Every three months or so we have to take Gavin to an on-slot of doctor’s appointments. The regular pediatrician appointments/”well visits” that all young kids go to plus a visit to the pediatric neurologist, neo-natal development team and the orthopedic team at Shriner’s Hospital. About two weeks ago it was the boys’ one-year check-up plus the neo-natal development check-up. The one-year check up was fine. Went as expected. The neo-natal development check-up went well too.
The hospital where the boys were born created a clinic several years back for preemies (not just twin preemies but singletons as well). The purpose of the clinic was to bring neonatologists and various therapists together to evaluate the development of preemies at various stages and recommend early intervention when/if needed to help reach milestones.

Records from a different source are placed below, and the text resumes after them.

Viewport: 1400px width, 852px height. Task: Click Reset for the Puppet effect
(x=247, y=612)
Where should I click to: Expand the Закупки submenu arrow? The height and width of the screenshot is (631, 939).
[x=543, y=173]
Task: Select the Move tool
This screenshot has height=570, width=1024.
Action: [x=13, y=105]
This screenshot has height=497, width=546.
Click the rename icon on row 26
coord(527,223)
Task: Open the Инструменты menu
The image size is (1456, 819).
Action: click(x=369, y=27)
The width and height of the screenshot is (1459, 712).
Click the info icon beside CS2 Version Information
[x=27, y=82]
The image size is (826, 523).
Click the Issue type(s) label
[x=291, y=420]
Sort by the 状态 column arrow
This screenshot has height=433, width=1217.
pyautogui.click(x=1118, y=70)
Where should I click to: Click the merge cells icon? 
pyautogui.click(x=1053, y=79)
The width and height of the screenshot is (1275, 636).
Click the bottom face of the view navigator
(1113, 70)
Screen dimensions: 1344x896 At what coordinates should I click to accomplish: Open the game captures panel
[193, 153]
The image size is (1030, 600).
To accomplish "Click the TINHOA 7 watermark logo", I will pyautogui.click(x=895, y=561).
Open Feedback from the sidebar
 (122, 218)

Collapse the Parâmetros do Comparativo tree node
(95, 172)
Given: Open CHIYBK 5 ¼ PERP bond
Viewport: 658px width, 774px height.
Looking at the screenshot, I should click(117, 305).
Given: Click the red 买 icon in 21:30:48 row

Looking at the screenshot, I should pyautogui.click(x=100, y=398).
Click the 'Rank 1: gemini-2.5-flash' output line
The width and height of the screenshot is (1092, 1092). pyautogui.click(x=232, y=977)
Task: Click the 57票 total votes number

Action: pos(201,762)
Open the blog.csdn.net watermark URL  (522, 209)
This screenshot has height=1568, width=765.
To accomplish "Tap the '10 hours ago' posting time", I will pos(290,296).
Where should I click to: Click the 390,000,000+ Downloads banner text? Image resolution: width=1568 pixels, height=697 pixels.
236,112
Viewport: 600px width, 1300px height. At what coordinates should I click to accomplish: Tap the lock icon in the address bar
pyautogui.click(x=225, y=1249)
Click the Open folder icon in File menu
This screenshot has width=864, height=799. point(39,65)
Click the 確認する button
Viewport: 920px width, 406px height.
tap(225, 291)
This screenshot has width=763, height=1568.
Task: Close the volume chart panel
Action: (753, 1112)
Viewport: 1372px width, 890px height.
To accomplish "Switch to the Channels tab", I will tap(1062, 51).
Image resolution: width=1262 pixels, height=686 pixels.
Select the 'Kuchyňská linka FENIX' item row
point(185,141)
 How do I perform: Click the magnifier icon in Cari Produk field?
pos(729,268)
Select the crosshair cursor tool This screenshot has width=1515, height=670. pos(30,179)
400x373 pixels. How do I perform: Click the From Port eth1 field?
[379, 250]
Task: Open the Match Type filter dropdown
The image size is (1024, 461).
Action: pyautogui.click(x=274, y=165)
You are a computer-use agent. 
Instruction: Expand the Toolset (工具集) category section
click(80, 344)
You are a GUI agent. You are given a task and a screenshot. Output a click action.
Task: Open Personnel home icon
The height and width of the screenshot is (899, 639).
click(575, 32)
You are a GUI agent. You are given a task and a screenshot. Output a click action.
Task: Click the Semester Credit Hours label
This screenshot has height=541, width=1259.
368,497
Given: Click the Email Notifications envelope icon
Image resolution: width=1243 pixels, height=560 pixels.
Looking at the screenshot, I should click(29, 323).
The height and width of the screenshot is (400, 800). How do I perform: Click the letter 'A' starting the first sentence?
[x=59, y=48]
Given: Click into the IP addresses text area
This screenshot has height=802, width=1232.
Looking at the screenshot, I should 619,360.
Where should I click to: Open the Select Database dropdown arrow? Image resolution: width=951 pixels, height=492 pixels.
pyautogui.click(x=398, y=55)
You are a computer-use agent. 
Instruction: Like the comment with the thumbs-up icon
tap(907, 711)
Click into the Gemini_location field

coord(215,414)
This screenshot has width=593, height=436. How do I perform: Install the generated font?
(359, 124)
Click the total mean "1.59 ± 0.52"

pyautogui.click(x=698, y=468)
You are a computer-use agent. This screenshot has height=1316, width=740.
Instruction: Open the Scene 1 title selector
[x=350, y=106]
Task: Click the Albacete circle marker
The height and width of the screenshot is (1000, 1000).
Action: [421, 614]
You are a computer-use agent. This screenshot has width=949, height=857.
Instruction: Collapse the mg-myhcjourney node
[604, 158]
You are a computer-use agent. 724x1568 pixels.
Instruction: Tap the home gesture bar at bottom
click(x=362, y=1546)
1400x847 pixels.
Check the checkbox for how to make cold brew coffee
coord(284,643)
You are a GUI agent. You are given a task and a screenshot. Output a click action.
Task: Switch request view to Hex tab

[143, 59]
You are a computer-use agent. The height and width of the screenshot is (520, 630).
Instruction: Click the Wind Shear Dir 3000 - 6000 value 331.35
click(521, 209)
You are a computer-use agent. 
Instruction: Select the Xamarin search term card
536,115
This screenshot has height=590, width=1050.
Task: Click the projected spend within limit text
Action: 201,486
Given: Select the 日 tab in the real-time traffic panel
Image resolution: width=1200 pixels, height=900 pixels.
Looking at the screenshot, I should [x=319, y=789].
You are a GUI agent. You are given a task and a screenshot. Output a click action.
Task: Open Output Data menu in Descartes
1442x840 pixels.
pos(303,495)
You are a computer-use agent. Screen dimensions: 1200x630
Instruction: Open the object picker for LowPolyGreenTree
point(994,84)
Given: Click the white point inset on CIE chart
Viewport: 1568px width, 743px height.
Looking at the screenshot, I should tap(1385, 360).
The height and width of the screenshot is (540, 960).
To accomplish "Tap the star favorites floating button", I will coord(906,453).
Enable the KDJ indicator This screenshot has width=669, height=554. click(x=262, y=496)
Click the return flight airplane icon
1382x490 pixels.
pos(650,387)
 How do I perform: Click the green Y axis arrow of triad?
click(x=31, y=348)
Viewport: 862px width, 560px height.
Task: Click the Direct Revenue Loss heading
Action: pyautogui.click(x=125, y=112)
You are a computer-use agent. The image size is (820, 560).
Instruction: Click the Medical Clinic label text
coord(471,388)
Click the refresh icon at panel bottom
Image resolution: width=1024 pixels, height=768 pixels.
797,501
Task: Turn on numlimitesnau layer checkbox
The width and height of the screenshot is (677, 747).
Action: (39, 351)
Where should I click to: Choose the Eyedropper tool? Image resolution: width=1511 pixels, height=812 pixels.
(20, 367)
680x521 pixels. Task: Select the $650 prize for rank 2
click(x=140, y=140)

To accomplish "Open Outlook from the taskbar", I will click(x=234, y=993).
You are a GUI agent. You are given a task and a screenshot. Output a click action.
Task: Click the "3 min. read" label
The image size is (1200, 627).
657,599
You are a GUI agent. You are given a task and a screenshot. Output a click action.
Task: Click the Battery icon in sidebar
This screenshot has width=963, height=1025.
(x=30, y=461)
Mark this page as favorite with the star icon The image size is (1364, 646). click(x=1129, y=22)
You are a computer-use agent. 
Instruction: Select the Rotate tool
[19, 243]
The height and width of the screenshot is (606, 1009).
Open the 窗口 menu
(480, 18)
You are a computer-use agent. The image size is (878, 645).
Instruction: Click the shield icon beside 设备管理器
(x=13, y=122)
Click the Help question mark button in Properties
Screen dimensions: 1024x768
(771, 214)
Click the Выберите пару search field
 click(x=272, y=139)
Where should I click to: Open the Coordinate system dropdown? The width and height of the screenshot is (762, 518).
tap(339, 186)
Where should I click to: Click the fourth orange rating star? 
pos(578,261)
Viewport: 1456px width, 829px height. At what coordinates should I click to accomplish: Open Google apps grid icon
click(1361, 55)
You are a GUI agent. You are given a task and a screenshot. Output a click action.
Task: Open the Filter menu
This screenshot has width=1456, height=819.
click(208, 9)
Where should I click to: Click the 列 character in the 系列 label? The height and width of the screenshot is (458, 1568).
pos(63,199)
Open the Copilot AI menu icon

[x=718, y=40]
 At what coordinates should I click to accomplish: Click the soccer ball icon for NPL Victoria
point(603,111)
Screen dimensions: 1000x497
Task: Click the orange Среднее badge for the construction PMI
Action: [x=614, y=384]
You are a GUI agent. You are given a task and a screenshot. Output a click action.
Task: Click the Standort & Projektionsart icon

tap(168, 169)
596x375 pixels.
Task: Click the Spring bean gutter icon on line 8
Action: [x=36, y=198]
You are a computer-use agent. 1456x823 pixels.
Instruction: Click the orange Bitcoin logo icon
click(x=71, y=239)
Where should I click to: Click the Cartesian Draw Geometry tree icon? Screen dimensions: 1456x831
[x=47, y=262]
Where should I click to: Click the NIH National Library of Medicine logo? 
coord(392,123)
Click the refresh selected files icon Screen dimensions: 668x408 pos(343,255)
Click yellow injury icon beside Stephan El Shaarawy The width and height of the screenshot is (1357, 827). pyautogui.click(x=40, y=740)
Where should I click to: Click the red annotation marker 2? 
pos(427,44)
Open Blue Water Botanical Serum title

The development clinic appointments are always fun and honestly I look forward to them. We’re getting to know the staff (or should I say they are really getting to know us!) and a routine is setting in. We’ve met two of the doctors so far and like both of them. During Gavin’s appointment two weeks ago, towards the end of the appointment (after we showed the doctor and OT that with help, Gavin CAN walk**) the doctor said, “This kid is going to amaze a lot of people”. Appointments like that make us feel good. To know that all the work we are doing with him is paying off and that medical professionals can see the difference is uplifting.
Next week it’s the pediatric neurologist. This appointment always has me on edge. I like the doctor – he’s nice enough but what I like is that he’s direct. He doesn’t sugar coat things (which as those of you that know me – know I HATE!) Gavin’s genetics doctor actually hand picked the current neuro for us (he was cleared from genetics early on so we don’t see her anymore – shame really as she was awesome). Anyway the genetics doc knew we had seen a different neuro while Gavin was still in NICU and to say we didn’t like him would likely be the understatement of the year (see first post)! The genetics doc got a feel for us and wanted to pair us with a neuro that would be similar in personality (or at the very least get our personalities) but (per my request) also wouldn’t bull sh*t us (another pet peeve of mine).
The last two times we’ve been with the neuro we’ve walked out of the appointment feeling very down and frustrated. Not saying the guy is purposefully being a “Debbie downer” but he looks at the MRI’s Gavin has had, examines him and bases his opinions on those plus his vast experience as a pedi neuro. I’m hoping this time around he’ll be able to see the very noticeable differences in Gavin (oh and I WILL be showing him the pictures of Gavin coloring!) and realize what an amazing and remarkable kid Gavin is. Stay tuned.
**When I say “walk” I mean he can take about 6-7 steps if we hold his arms up (like you do with any young child when teaching them to walk). After step 7 his legs get tired and usually buckle. He can’t support the weight of his body. Yet. But that he KNOWS what to do with those little legs is HUGE!
Great news, Kate and Colin. Thanks for taking the time to keep us posted.